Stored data
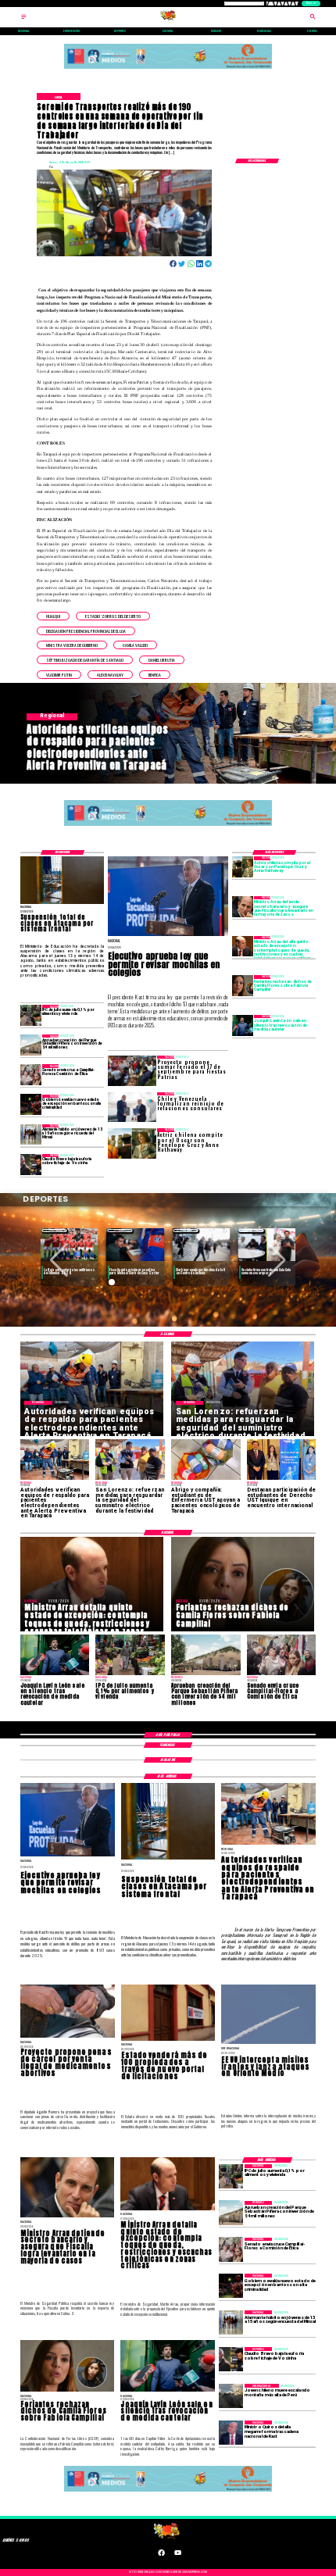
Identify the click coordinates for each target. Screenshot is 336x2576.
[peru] (231, 2396)
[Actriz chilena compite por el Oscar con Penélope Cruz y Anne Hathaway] (242, 866)
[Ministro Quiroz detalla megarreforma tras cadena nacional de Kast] (231, 2433)
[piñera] (30, 1045)
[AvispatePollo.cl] (23, 19)
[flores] (242, 985)
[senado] (30, 1074)
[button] (53, 616)
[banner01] (168, 69)
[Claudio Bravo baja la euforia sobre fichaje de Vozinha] (30, 1164)
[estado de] (242, 946)
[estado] (30, 1105)
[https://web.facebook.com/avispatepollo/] (161, 2554)
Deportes (54, 1230)
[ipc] (30, 1015)
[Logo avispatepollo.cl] (168, 19)
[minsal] (30, 1134)
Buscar (311, 3)
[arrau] (242, 906)
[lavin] (242, 1025)
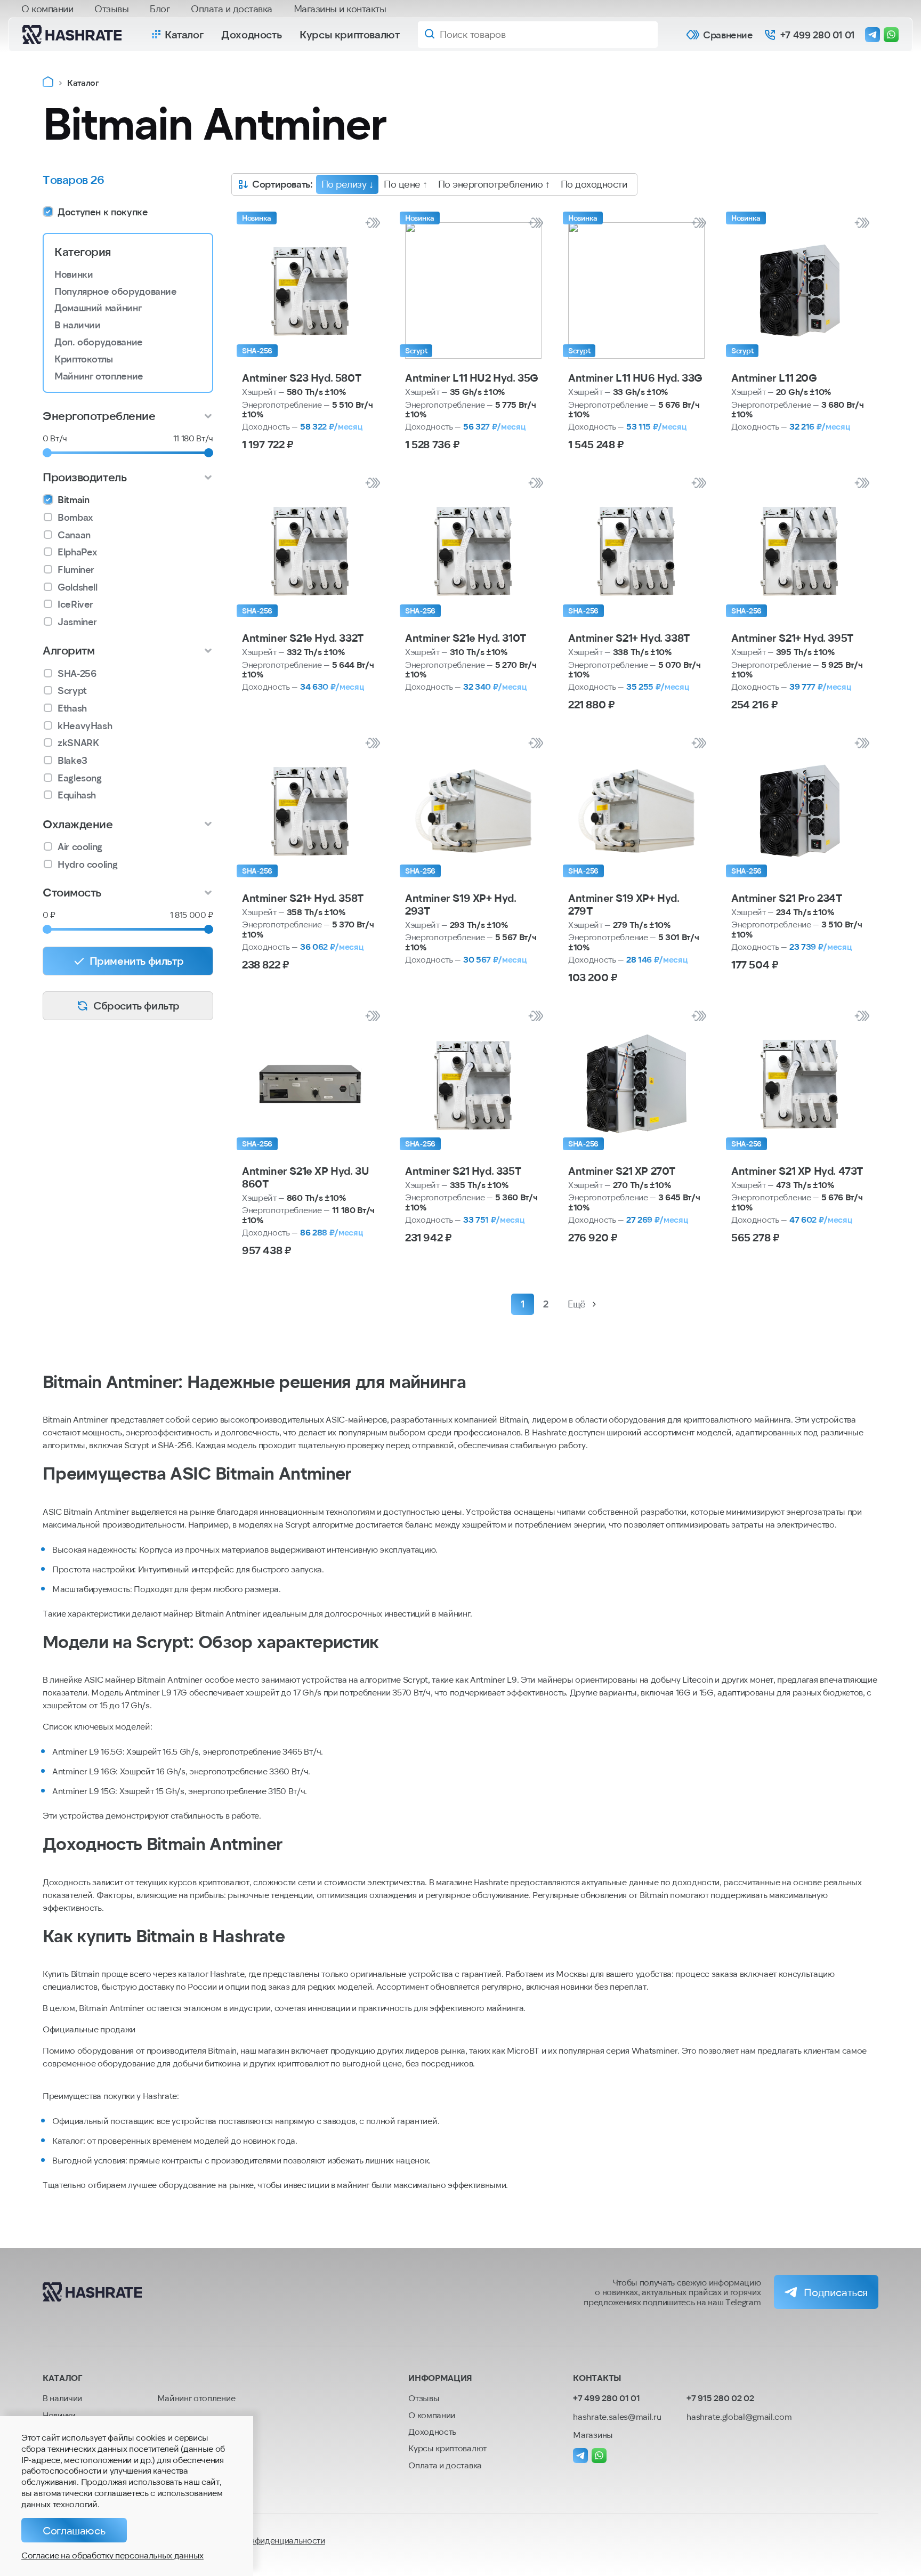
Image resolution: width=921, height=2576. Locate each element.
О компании (47, 8)
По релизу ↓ (347, 184)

GOAL OF THE EXERCISE – Work out how many lines in the entries hold the string "each". Your answer should consist solely of that number.

ANSWER TO THE PROBLEM – 2